Maren Hassinger appeared on my radar in 1977, when Linda Goode Bryant founded Just Above Midtown Gallery in New York and began exhibiting a group of black West Coast artists who were making work unlike anything being shown in New York at that time. The black New York art world seemed caught then somewhere between high modernist formalism on the one hand and figuration recalling the self-affirmation of the 1960s black nationalist movement on the other. The moment was ripe for the kind of paradigm-shifting, not so easily labeled work that Hassinger, David Hammons, Senga Nengudi, and Houston Conwill, among others, brought with them from the left coast—work that seemed beholden to no orthodoxy other than its own unpredictability.
In Hassinger’s case, that meant using heavy industrial wire to make poetic outdoor sculptures articulating the tension between the human-made and the natural environment. She’s continued on this path, persisting and growing her practice despite periods of art world indifference—a common lot for artists whose work doesn’t fit neatly into the kind of sociological art that traffics in an essentialized or beleaguered blackness.
A walk through the neighborhood on the way to see Hassinger’s current installation in Marcus Garvey Park provided a context for what feels like an act of reclamation and transformation amid an increasingly gentrified “new” Harlem. Placed around the four sides of the park, eight sculptures made from branches respond variously to their sites, reshaping the space around them even as they echo the shape of the terrain. The sculptures range from monumental cubes and wedges to triangular and circular shapes that hug the ground and are open in the center. Others appear to mimic the park’s rocky outcroppings and curved pathways. Shape or size notwithstanding, the pieces all inspire contemplation while maintaining the commanding physical presence of monuments. In a very public way, they also assert that the brilliance of black expressivity is alive and well in Harlem, U.S.A.
“Monuments” is organized by Hallie Ringle, assistant curator at the Studio Museum in Harlem. With the museum now closed for an extended period while its new building is under construction, this program provides at least one means through which the institution, and the artists affiliated with it, can still be felt in the community.
John Akomfrah’s breathtaking moving-image art always leaves me feeling deeply nourished. I first came to know his work when I started spending time in London in the late 1980s. While there, I encountered a number of black British artists, some of whom I was exhibiting with, at the center of whose community was cultural theorist Stuart Hall. Hall’s writings, which articulated the post-colonial black British experience, were embraced by many black British artists of the time as the thematic starting point for their own work. This was particularly true of the film collectives Sankofa—where Isaac Julien and Martina Attille were members—and the Black Audio Film Collective, of which Akomfrah was a cofounder.

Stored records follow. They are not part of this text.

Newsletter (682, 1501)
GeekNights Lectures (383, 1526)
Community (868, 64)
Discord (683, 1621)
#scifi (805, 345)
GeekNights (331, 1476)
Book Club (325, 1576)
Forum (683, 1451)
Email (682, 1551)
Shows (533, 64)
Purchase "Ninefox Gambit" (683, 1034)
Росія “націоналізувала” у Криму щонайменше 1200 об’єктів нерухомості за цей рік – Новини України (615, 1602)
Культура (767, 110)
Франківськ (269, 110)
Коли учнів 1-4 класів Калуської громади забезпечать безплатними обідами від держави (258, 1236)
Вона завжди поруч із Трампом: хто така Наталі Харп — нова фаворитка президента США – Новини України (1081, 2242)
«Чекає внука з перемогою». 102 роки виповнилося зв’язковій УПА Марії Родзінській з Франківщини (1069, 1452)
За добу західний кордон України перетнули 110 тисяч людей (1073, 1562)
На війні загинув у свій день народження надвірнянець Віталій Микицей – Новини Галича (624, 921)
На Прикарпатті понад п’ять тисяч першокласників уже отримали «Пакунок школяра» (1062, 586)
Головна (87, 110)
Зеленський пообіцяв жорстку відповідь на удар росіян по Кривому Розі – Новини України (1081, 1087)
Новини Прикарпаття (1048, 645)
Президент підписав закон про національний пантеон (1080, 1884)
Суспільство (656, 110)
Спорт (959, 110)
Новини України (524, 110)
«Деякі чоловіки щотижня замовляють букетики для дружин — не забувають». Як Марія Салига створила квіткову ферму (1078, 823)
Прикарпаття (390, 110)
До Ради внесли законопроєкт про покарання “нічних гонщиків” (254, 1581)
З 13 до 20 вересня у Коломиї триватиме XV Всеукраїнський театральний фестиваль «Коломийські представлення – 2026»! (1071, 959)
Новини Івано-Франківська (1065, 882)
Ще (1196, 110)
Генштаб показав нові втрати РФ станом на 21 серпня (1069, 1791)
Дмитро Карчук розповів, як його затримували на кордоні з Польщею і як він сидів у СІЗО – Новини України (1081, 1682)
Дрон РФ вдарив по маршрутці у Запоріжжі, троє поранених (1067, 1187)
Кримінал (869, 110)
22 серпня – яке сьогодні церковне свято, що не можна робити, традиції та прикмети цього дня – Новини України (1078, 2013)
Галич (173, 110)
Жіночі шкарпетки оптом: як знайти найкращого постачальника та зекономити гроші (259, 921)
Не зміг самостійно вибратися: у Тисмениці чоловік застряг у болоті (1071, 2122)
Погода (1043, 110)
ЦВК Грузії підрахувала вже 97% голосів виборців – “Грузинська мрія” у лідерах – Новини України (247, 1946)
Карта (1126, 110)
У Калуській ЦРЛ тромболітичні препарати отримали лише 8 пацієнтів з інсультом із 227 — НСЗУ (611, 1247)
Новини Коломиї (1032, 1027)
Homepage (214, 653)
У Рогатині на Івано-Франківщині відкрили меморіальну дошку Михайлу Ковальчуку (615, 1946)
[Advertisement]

I saw Akomfrah’s first film, Handsworth Songs (1986), in London. The New Museum in New York has mounted the first American survey exhibition of the increasingly ambitious work that followed. What has held my attention all these years is Akomfrah’s willingness to raise the bar in terms of technical, narrative, and conceptual complexity. While his earliest work grappled with the postcolonial and black diasporic realities, increasingly epic works have taken on broader subjects. Vertigo Sea (2015), for instance, examines the ocean as a site of varied histories and conditions, touching on maritime trade, slavery, migration, and climate change, along with literature and poetry, and using a multiple screen/multiple image structure as a vehicle for poetically interwoven narratives.
In this and other moving-image works Akomfrah makes extensive use of archival footage, as he has from the outset, deftly interweaving it with his own beautifully filmed footage to create a dynamic visual conversation between past and present. Just observing how Akomfrah uses the lens and the frame to describe shifting relationships to space and place is an advanced seminar in filmmaking in itself. The exhibition offers a satisfying lot to take in, so allow some time to see it. It’s a rare opportunity to observe the development of an artist now working at the height of his powers.
Dawoud Bey is an artist currently living and working in Chicago. A forty-year survey publication of his work, Dawoud Bey: Seeing Deeply, will be published by the University of Texas Press in September. The National Gallery in Washington, D.C., will mount an exhibition of his work “Dawoud Bey: The Birmingham Project” from September 12, 2018, through March 17, 2019.